Regardless of your own level of knowledge or interest in money, you can instill financial literacy in your kids, simply through your words and actions. Here are four ways you can make your kids more money savvy, starting today.
Talk about money openly. Money remains one of the last taboo topics. Look at politicians. They’ll talk openly about race, religion, abortion and immigration, but get prickly when the topic of their financial lives arises. But like any issue involving shame, swiping the topic of money under the rug creates bigger long term effects. In fact, a study by T.Rowe Price revealed that 46% of kids whose parents talked about money openly felt they were savvy in the area of personal finance–even when some of those conversations were parents arguing over money. Just 14% of kids whose parents didn’t talk about money in front of them said they felt money savvy.
Give them an allowance.
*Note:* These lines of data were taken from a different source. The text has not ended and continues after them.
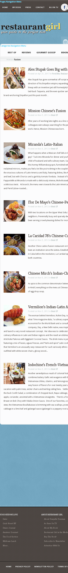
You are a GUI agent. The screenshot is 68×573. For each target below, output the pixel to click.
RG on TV (53, 7)
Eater (5, 519)
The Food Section (10, 536)
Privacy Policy (22, 567)
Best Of (54, 115)
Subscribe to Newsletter (54, 541)
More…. (6, 545)
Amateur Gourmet (10, 532)
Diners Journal (9, 527)
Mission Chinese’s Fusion (47, 110)
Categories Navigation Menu (13, 46)
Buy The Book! (50, 536)
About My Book (51, 527)
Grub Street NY (9, 523)
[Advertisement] (34, 464)
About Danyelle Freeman (54, 519)
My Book (16, 7)
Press (28, 7)
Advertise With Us (52, 545)
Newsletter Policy (44, 567)
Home (5, 7)
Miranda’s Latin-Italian (45, 144)
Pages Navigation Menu (10, 1)
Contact (40, 7)
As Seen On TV (50, 523)
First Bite (56, 74)
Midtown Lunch (9, 541)
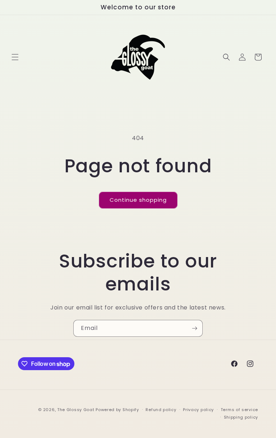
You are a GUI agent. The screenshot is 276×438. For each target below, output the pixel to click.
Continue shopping (138, 200)
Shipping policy (241, 417)
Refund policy (161, 410)
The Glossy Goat (76, 410)
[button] (15, 57)
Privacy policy (198, 410)
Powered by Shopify (117, 410)
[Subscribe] (194, 328)
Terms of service (239, 410)
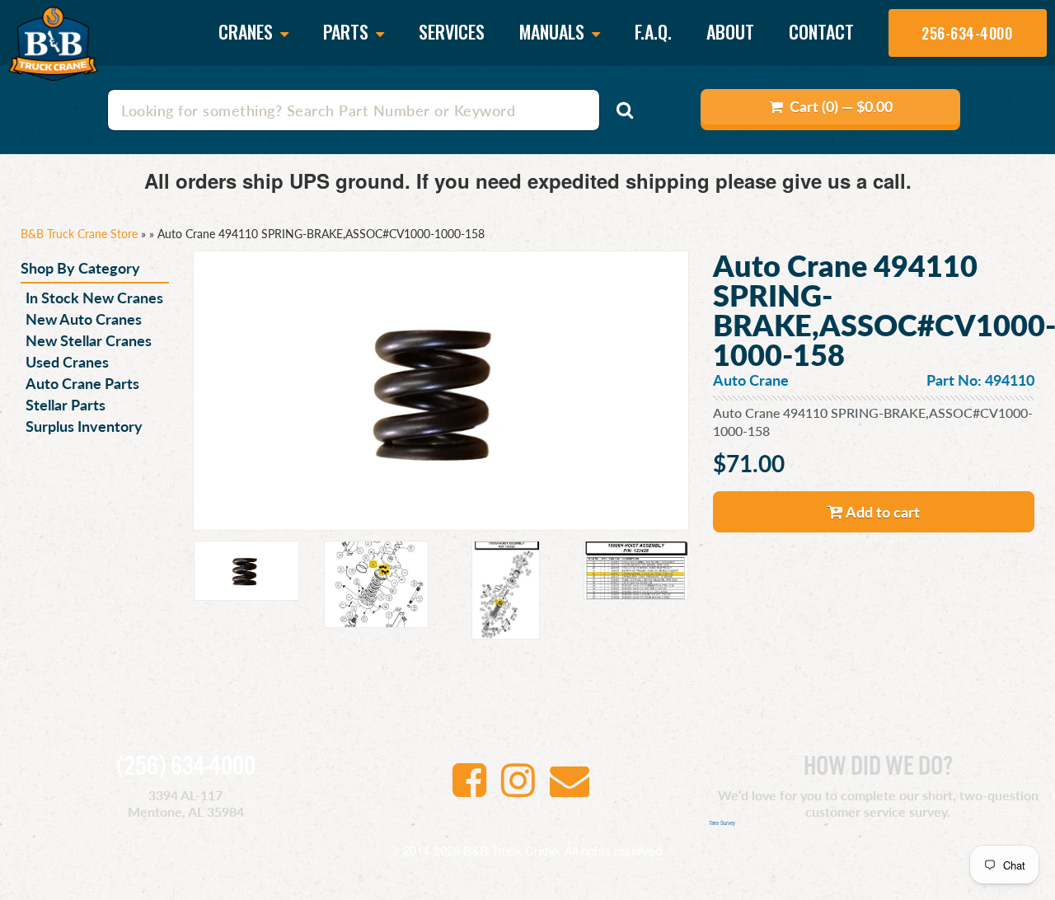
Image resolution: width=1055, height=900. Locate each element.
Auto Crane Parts (82, 383)
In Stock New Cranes (94, 297)
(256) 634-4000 (186, 767)
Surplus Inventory (84, 425)
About (730, 31)
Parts (348, 33)
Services (452, 31)
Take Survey (722, 823)
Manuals (553, 33)
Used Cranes (67, 361)
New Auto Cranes (84, 318)
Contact (821, 31)
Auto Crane (751, 379)
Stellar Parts (66, 404)
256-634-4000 (966, 33)
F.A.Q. (653, 31)
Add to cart (881, 511)
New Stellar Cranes (89, 340)
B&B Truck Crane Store (79, 233)
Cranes (247, 33)
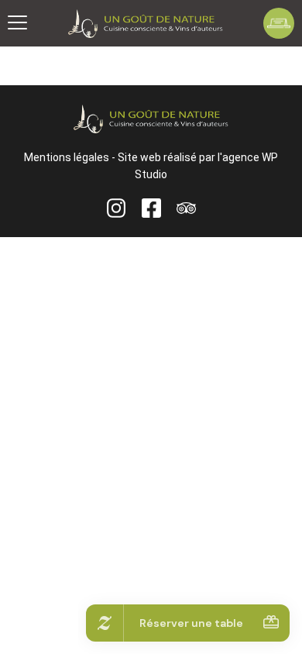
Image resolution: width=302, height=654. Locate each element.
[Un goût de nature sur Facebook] (151, 208)
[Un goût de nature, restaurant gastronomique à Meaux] (151, 119)
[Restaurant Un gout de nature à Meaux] (145, 23)
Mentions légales (66, 157)
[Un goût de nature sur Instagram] (116, 208)
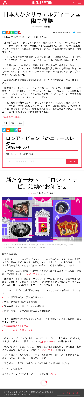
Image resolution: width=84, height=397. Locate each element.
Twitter (78, 32)
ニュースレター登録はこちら (18, 330)
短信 (20, 123)
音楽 (13, 123)
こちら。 (53, 374)
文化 (5, 123)
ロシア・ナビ (45, 350)
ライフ (30, 193)
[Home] (5, 3)
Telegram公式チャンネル (16, 326)
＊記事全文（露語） (12, 117)
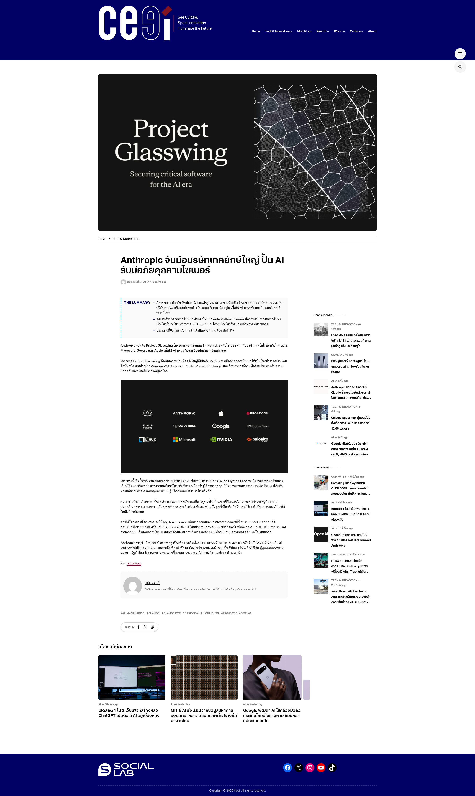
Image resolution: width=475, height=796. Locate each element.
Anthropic (136, 618)
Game (335, 355)
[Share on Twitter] (145, 632)
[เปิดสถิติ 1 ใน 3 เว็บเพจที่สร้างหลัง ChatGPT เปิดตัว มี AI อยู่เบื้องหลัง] (131, 682)
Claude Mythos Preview (180, 618)
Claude (153, 618)
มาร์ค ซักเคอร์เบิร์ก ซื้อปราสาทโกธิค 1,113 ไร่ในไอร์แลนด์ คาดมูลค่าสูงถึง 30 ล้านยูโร (351, 341)
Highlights (210, 618)
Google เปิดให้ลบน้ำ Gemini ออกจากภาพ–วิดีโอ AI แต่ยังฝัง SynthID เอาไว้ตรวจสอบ (349, 449)
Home (102, 239)
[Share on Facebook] (138, 632)
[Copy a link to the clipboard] (152, 632)
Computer (338, 476)
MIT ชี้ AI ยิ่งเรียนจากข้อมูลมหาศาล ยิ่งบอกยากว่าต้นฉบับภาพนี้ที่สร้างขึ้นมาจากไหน (204, 721)
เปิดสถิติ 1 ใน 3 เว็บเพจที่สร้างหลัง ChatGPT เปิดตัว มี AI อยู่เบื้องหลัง (350, 514)
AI (144, 282)
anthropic (134, 568)
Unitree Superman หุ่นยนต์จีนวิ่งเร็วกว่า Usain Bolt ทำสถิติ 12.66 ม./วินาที (350, 423)
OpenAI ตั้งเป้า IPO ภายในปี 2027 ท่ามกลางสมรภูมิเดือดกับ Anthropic (351, 540)
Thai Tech (338, 554)
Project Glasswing (237, 618)
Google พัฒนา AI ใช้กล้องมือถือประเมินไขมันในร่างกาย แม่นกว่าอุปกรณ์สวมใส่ (272, 721)
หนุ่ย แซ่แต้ (152, 587)
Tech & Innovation (125, 239)
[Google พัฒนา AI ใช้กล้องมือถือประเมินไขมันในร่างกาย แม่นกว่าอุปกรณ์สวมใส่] (276, 682)
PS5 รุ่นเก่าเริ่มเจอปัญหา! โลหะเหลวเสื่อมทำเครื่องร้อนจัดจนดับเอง (350, 367)
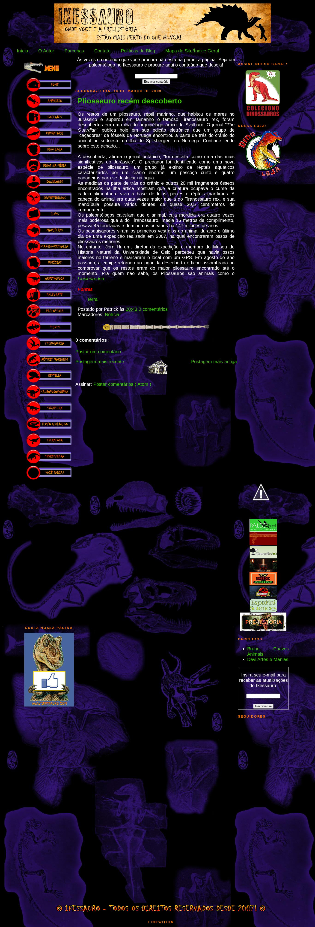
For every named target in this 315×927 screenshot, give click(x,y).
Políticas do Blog (138, 50)
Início (22, 50)
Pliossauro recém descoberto (130, 101)
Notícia (112, 314)
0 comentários (153, 309)
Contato (102, 50)
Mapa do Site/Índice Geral (192, 50)
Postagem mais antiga (214, 361)
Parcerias (74, 50)
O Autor (46, 50)
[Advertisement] (49, 550)
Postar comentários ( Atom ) (122, 384)
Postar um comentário (98, 351)
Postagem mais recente (99, 361)
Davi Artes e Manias (267, 659)
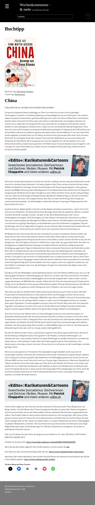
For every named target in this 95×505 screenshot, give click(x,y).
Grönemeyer (20, 94)
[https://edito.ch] (47, 166)
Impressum (30, 486)
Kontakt (8, 492)
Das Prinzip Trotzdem (25, 91)
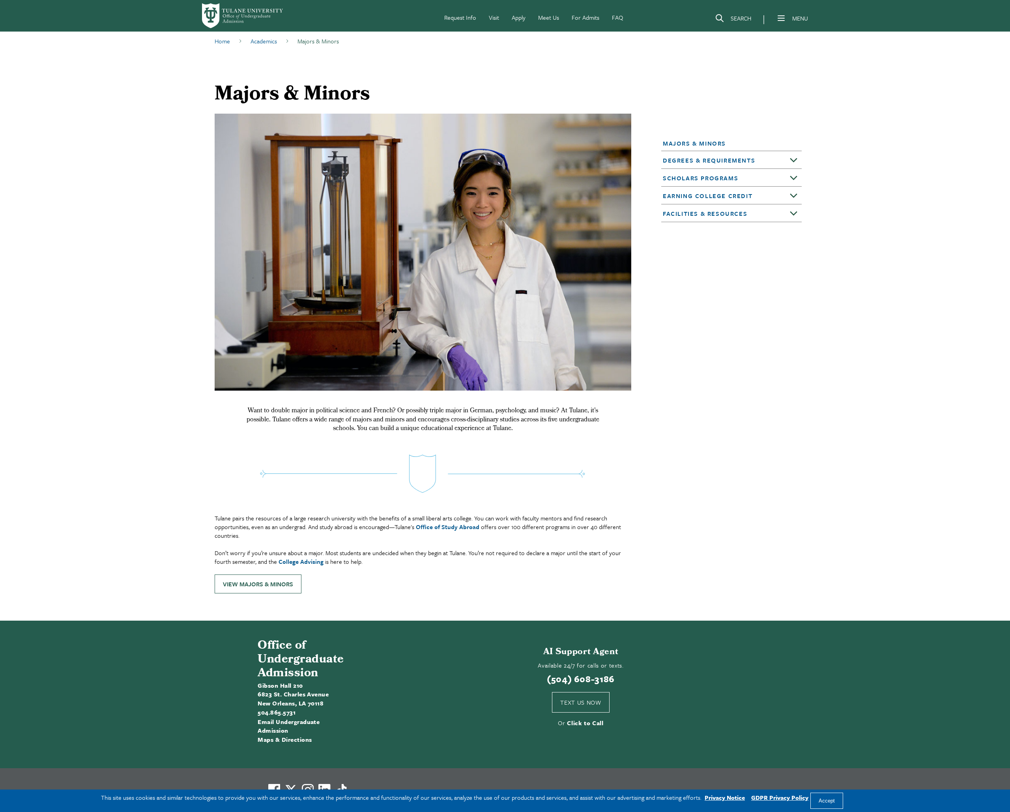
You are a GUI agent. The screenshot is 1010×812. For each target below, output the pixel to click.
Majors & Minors (694, 143)
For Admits (585, 17)
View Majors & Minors (258, 584)
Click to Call (585, 722)
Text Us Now (580, 702)
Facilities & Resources (705, 213)
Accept (827, 801)
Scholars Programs (700, 178)
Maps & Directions (285, 739)
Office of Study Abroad (447, 526)
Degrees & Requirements (709, 160)
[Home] (243, 15)
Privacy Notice (725, 797)
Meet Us (548, 17)
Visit (494, 17)
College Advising (301, 561)
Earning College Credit (707, 195)
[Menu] (781, 18)
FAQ (617, 17)
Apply (519, 17)
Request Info (460, 17)
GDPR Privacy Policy (779, 797)
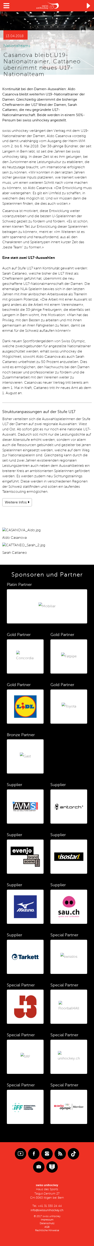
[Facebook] (33, 1153)
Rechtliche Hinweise (47, 1230)
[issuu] (52, 1167)
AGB (47, 1227)
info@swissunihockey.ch (47, 1210)
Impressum (47, 1219)
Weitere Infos (16, 502)
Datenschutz (47, 1223)
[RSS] (60, 1153)
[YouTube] (20, 1153)
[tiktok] (73, 1153)
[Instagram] (47, 1153)
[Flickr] (38, 1167)
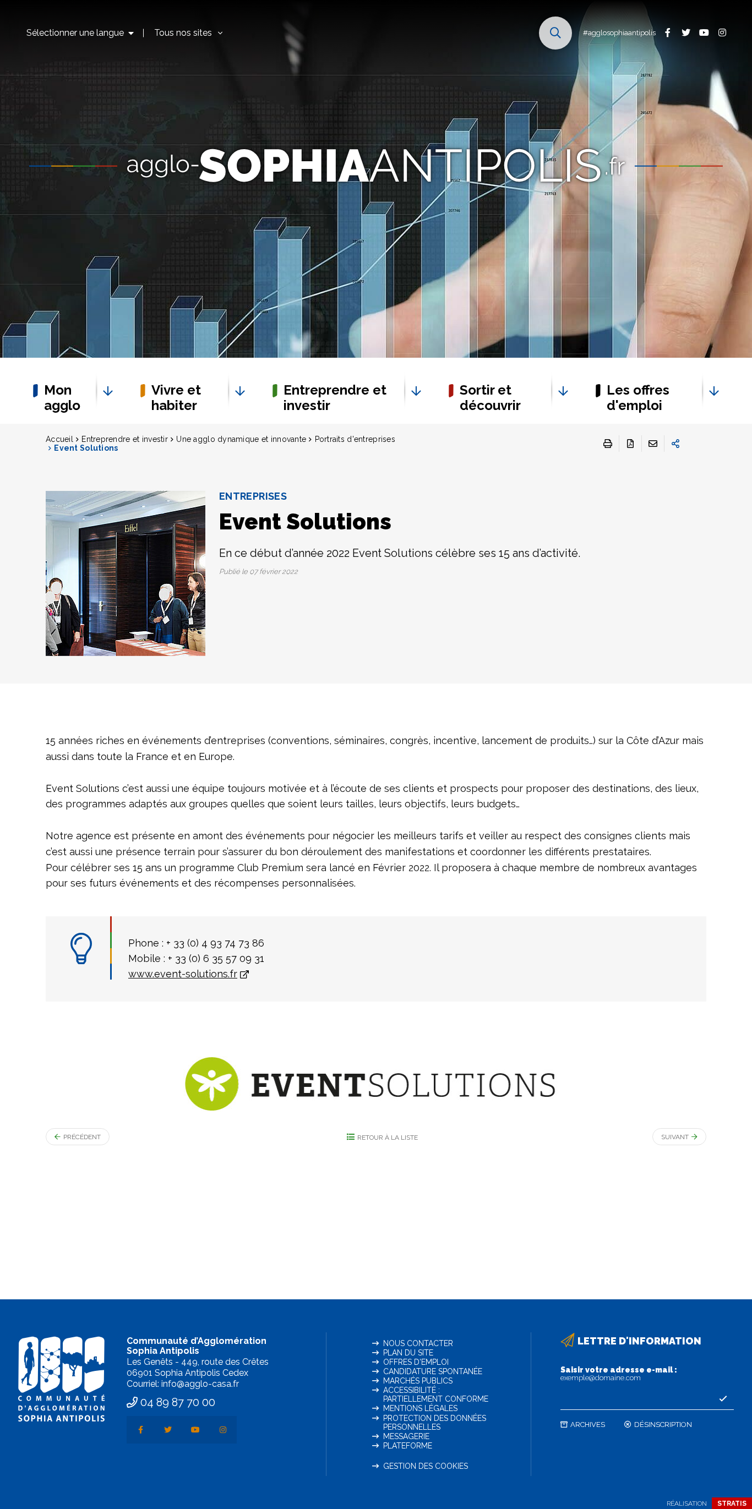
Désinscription (663, 1424)
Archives (587, 1424)
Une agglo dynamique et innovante (241, 439)
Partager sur (675, 443)
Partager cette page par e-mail (653, 443)
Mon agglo (62, 397)
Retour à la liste (387, 1137)
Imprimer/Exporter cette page (608, 443)
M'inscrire (723, 1399)
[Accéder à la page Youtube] (704, 32)
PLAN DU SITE (408, 1352)
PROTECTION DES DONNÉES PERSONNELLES (434, 1422)
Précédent (82, 1137)
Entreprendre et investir (335, 397)
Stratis (731, 1503)
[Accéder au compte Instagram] (722, 32)
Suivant (675, 1137)
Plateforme (407, 1445)
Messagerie (406, 1436)
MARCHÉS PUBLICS (418, 1380)
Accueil (59, 439)
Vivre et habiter (176, 397)
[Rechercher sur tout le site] (555, 33)
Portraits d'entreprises (355, 439)
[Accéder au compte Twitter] (686, 32)
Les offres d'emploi (638, 397)
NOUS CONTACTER (418, 1343)
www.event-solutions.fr (182, 974)
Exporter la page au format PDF (630, 443)
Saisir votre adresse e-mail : (618, 1373)
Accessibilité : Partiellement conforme (435, 1394)
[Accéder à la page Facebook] (667, 32)
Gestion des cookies (425, 1466)
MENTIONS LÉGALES (420, 1408)
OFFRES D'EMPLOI (416, 1362)
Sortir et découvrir (490, 397)
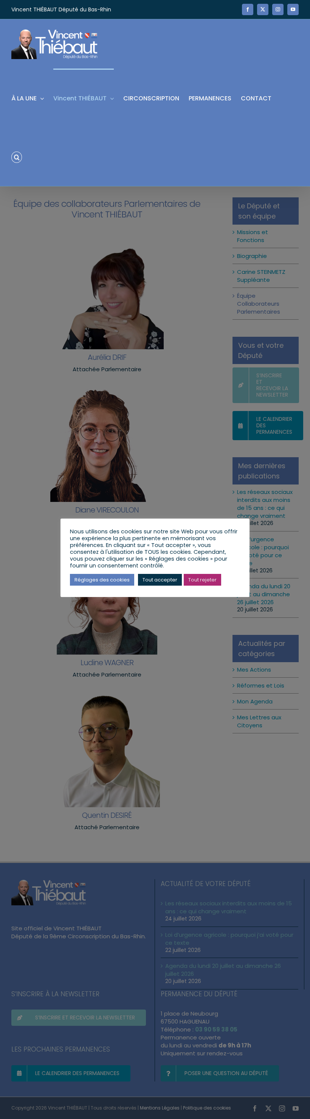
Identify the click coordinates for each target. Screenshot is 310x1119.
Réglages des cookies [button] (102, 579)
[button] (16, 156)
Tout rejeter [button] (202, 579)
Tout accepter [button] (160, 579)
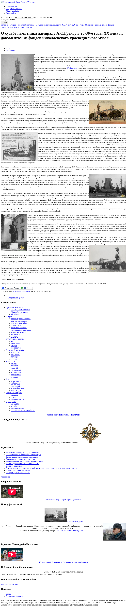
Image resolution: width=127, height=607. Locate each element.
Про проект (11, 402)
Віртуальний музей (14, 393)
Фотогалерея (11, 6)
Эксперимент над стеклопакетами (20, 459)
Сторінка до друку (16, 298)
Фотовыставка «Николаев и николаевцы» (23, 455)
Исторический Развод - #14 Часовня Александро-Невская (63, 562)
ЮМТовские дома (75, 521)
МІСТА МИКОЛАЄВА (72, 415)
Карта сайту (11, 13)
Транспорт (10, 361)
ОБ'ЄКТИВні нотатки (20, 310)
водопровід (15, 352)
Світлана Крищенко (21, 291)
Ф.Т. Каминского (73, 68)
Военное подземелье (14, 466)
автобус (14, 363)
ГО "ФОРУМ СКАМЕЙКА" (23, 411)
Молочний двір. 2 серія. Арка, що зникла (63, 499)
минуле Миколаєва (26, 25)
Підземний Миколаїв (15, 350)
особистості (16, 325)
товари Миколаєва (19, 399)
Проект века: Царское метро (18, 470)
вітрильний (16, 381)
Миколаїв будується (19, 312)
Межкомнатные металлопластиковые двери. (24, 461)
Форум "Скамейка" (14, 9)
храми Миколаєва (18, 332)
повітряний (16, 375)
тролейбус (15, 368)
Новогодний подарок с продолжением (22, 452)
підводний (15, 386)
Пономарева (11, 50)
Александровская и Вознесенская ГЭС (22, 464)
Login (8, 594)
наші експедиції (17, 408)
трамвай (14, 366)
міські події (15, 314)
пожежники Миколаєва (21, 330)
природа (14, 337)
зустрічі (14, 406)
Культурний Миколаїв (15, 339)
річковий (14, 377)
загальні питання (18, 388)
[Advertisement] (30, 44)
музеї (13, 341)
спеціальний (16, 370)
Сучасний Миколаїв (14, 307)
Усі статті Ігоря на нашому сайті (70, 530)
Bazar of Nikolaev (27, 2)
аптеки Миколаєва (19, 328)
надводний (15, 384)
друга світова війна (19, 323)
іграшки (14, 395)
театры (14, 346)
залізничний (16, 372)
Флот (8, 379)
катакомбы (15, 354)
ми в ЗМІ (15, 404)
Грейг (8, 48)
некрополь (15, 397)
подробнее (5, 477)
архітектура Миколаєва (21, 319)
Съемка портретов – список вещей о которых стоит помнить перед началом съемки (41, 468)
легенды (14, 357)
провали (14, 359)
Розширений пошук (14, 596)
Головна (4, 25)
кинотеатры (16, 348)
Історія (13, 25)
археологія (15, 334)
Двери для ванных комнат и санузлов (22, 457)
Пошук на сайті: (8, 20)
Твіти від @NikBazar (9, 584)
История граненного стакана (18, 473)
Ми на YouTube (12, 11)
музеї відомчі (16, 343)
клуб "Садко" (16, 390)
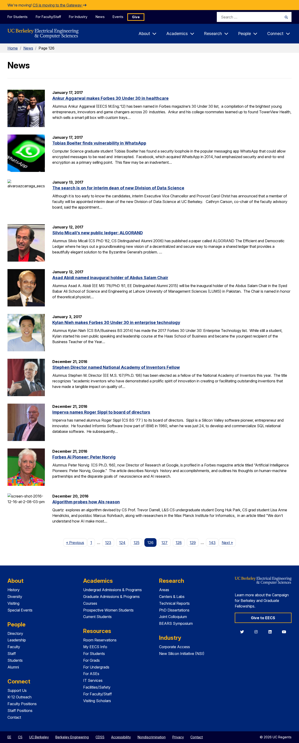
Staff (11, 653)
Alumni (13, 667)
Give (136, 17)
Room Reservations (100, 640)
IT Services (93, 680)
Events (118, 17)
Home (12, 48)
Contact (14, 717)
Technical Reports (174, 603)
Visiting (13, 603)
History (13, 589)
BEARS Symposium (176, 623)
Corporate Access (174, 646)
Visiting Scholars (97, 700)
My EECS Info (95, 646)
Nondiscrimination (152, 737)
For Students (17, 17)
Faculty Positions (22, 703)
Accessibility (121, 737)
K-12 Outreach (19, 697)
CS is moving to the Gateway (58, 5)
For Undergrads (96, 667)
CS (20, 737)
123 (108, 542)
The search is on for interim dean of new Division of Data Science (118, 187)
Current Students (97, 616)
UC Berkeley (39, 737)
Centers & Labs (172, 596)
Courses (90, 603)
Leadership (16, 640)
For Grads (91, 660)
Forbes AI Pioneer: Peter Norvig (84, 457)
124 (122, 542)
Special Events (19, 610)
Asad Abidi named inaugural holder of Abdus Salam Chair (110, 277)
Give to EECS (263, 617)
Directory (15, 633)
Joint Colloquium (173, 616)
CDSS (100, 737)
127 (164, 542)
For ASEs (91, 673)
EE (9, 737)
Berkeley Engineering (72, 737)
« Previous (76, 542)
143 (212, 542)
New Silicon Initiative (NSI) (181, 653)
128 (179, 542)
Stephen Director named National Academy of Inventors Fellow (116, 367)
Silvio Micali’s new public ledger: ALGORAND (97, 232)
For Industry (78, 17)
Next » (229, 542)
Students (15, 660)
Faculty (13, 646)
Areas (164, 589)
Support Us (17, 690)
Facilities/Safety (96, 687)
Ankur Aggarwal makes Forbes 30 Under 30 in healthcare (110, 98)
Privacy (178, 737)
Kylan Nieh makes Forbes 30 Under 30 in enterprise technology (116, 322)
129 (193, 542)
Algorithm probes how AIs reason (86, 501)
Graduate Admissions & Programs (111, 596)
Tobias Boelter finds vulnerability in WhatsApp (99, 143)
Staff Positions (19, 710)
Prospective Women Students (108, 610)
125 (136, 542)
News (100, 17)
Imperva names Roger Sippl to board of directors (101, 412)
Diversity (14, 596)
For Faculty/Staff (48, 17)
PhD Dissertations (174, 610)
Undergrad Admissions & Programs (112, 589)
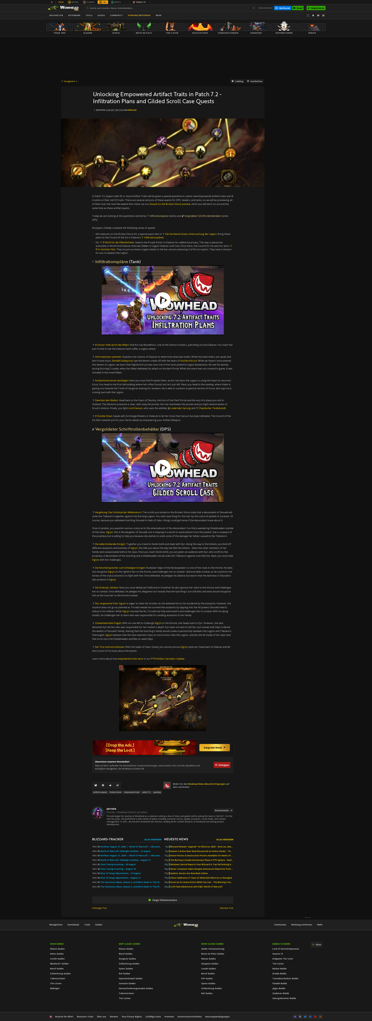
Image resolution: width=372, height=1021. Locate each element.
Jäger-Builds (278, 988)
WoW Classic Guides (212, 943)
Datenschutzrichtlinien (190, 1016)
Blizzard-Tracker (107, 839)
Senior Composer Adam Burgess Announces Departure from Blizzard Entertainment (201, 869)
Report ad (308, 917)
Kids who have the opportunity to earn money develop an inner work ethic, and sense of confidence regarding their value. Nearly 40% of kids in the T.Rowe Price survey who got an allowance said they were smart about money.
Let them make bad choices. The temporary nature of money becomes apparent when you’re responsible for paying for your own rent, food and bills. But if you don’t learn how to make financial choices based on the money you have, earn and owe, the stakes are high and can have lasting consequences. Let your kids choose how they’ll spend their money–even if you don’t agree. When kids are empowered to make decisions about how they will earn, spend and save, they learn lifelong lessons about the consequences of choice when it comes to money, in a low-risk environment.
Explain price tags, and relative value. Kids who are as young as five years old can grasp the concept of comparison. Just as three apples are more than two, they can reasonably understand that an item that costs $5 requires more money than one that costs $4. When you take them shopping, explain price differences and why they matter, including the fact that sometimes packages make you think you are buying a “better” item, when it’s actually the same. Invite kids to participate decision-making processes of what you buy. If you disagree with their choices, explain why. These money lessons may add a few minutes to your grocery trip–but can make kids better critical thinkers about money for their whole lives.
As bigger ticket items like bikes, cars and college applications become part of your child’s financial reality, discuss price tags, value and choice with the same level of transparency. If your teen wants to buy a car, for example, discuss a reasonable price tag and how you expect him or her to earn the money to pay for part or all of it, including how to budget for the costs of gas, repairs, and insurance.
When kids are ready to complete college applications, compare college prices along with their choice of major or career. While money shouldn’t determine education or professional decisions entirely, viewing them the lens of financial reality can help kids understand the impact of their choices, and sacrifices those may require. To manage student loans, for example, many experts recommend not borrowing more than one can reasonably expect to earn the first year in the professional world. With that in mind, you and your child can discuss if it makes financial sense to take some general classes at a local community college, to consider various housing options, or to secure a part-time job while they’re enrolled in school.